The non-dualisms Sedgwick discusses psychoanalytically, and that can be extended through an autistic perspective, can be further aligned with a specific politics. Socio-historically, in the second of the book’s three sections, Sedgwick hearkens back to a coalitional leftism in order to advocate for an open, expansive, and intersectional queer politics that is both anti-separatist and anti-assimilationist. Such a politics differs and departs from a more pragmatic gay/lesbian politics that posits the signification of the identity of sexual orientation as monolithic and is both separatist and assimilationist. As José Muñoz argues in Cruising Utopia, ‘the point is to stave off a gay and lesbian antiutopianism that is very much tainted with a polemics of the pragmatic rights discourse that in and of itself hamstrings [closes] not only politics but also desire’ (26).1

Monadic Concepts

So far, then, we see Sedgwick’s conceptual habit of non-dualism in her coupled analysis of Proustian mysticism and Kleinian affect and her commitment to a queer politics. In describing a pragmatic gay/lesbian politics as based more broadly in American identity politics, multiculturalism, and diversity, Sedgwick also employs the terminology of ‘postmodern politics,’ ‘an infinitely additive version of… separatist assimilationism’ (183-4). Whilst we might recognize most broadly in this infinite addition the irresolvably paradoxical and formally impossible structural logic of the onto-theological, I draw attention to Sedgwick’s naming of this politics as postmodern, as I think it resonates with what that theorist of the postmodern Jean Baudrillard calls the passion for the code. By this he names the labour of ideology, or the semiological reduction of the world to its capture in signifiers. Whilst here called postmodern and a code, politics as an infinite encoding of identity might be described equally as well within the residual logic of Foucauldian disciplinary society, which functions on the enclosures of identity and confinement. Gilles Deleuze, in his ‘Postscript on Control Societies,’ differentiates between this semiotic passion for the code and another sort of code, one that, significantly, tends toward the non-dual:

Disciplinary societies have two poles: signatures standing for individuals, and numbers or places in a register standing for their position in a mass. Disciplines see no incompatibility at all between these two aspects, and their power both amasses [assimilates] and individuates [separates], that is, it fashions those over whom it’s exerted into a body of people and molds the individuality of each member of that body.. In control societies, on the other hand, the key thing is no longer a signature or number but a code… We’re no longer dealing with a duality of mass and individual. (179-80)

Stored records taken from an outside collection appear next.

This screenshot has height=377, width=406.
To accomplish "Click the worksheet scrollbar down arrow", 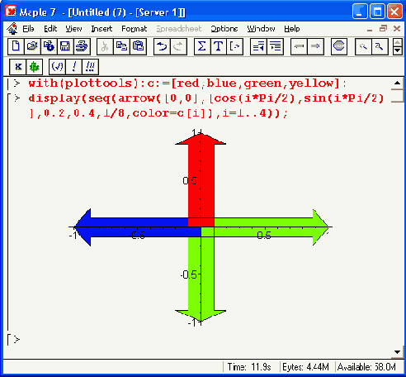I will [x=397, y=352].

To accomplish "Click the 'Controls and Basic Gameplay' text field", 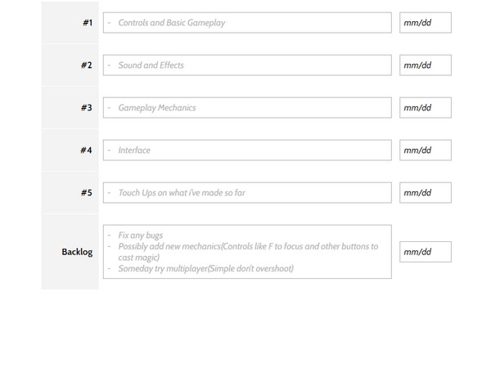I will 246,23.
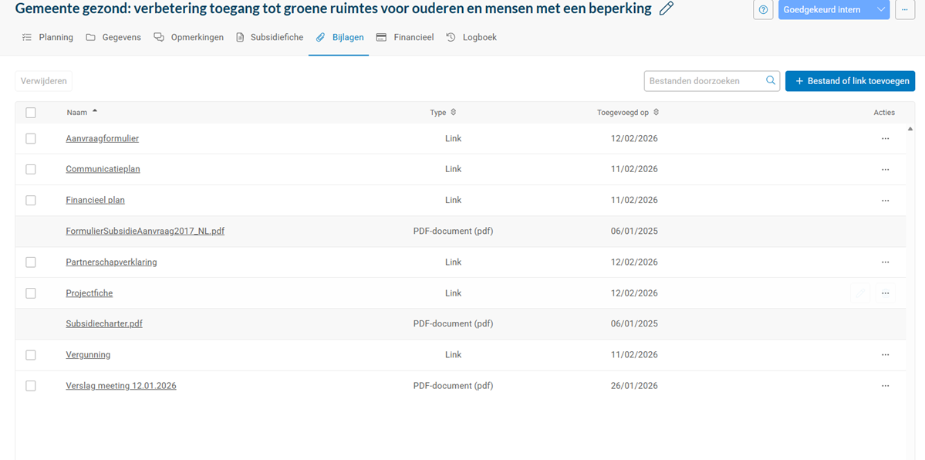Sort by the Toegevoegd op column

[656, 113]
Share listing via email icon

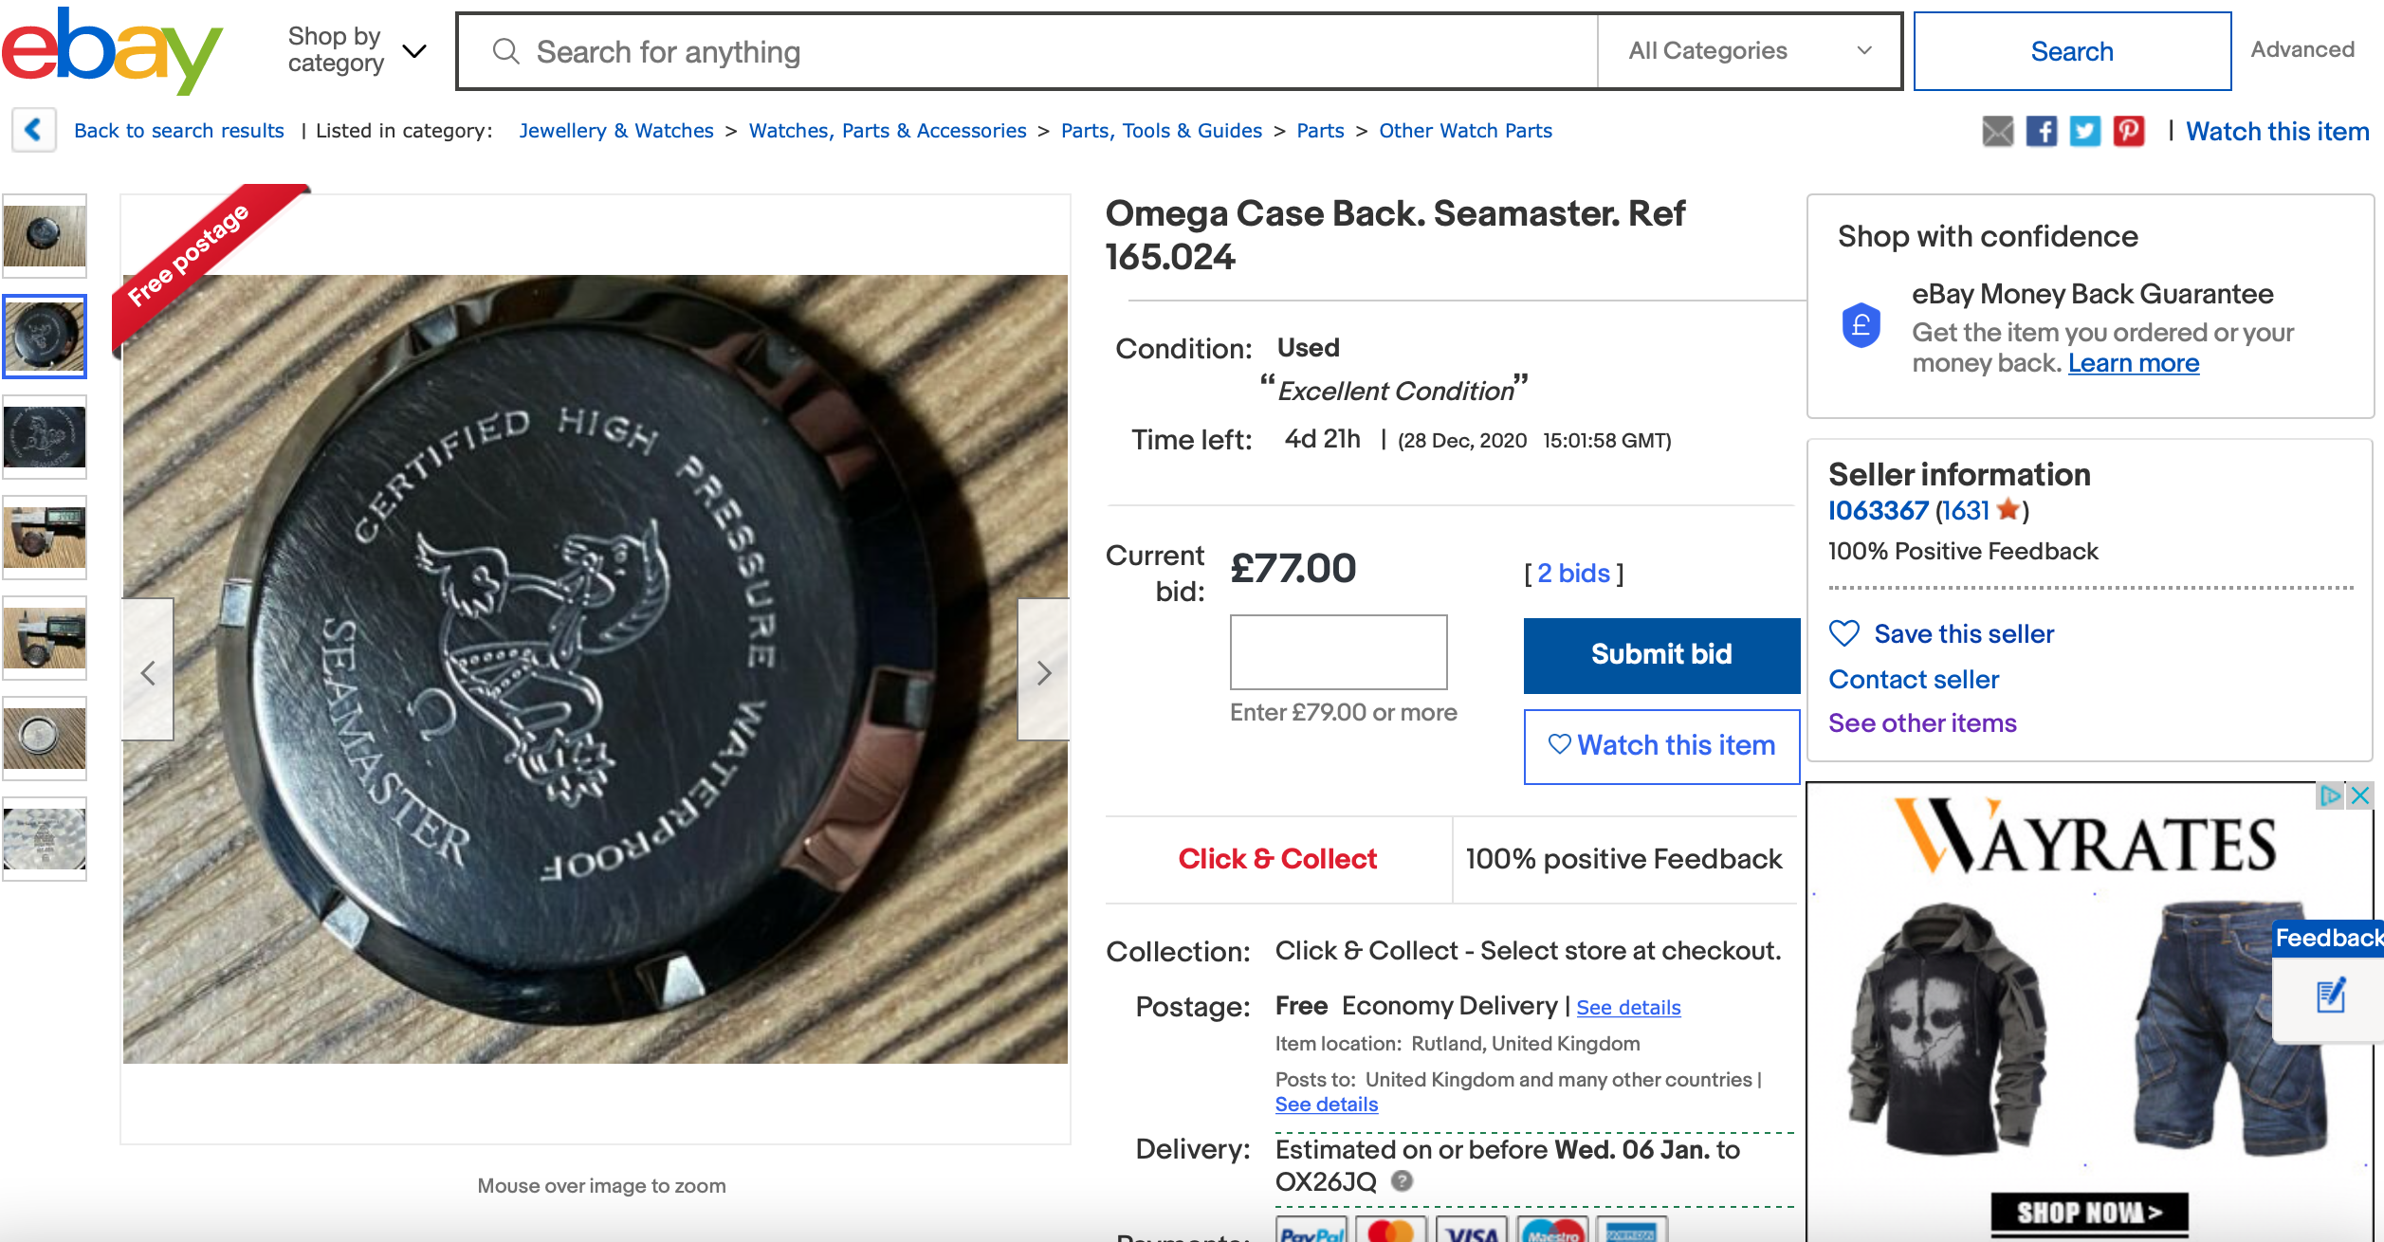[x=1997, y=131]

Deleuze goes on to suggest that ‘control societies function with a third generation of machines, with information technology and computers,’ machines for which Turing is largely theoretically responsible (180). But if we are no longer dealing with a duality of mass and individual, then with what are we dealing and how does it function with the logic of computers? One answer that counters the vertical ontology of identity in disciplinary society is provided by actor-network theory (ANT).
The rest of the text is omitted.